Stored entries
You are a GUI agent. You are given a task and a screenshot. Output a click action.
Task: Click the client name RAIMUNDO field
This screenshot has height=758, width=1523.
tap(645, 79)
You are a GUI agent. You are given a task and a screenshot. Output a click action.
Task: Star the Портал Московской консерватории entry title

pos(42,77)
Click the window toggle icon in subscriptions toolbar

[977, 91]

# GOAL OF THE EXERCISE
Output the records once more, exactly as they stand.

# TASK OUTPUT
You are a GUI agent. You are given a task and a screenshot. Output a click action.
Task: Click the client name RAIMUNDO field
This screenshot has height=758, width=1523.
tap(645, 79)
You are a GUI agent. You are given a task and a screenshot. Output a click action.
Task: Star the Портал Московской консерватории entry title

pos(42,77)
Click the window toggle icon in subscriptions toolbar

[977, 91]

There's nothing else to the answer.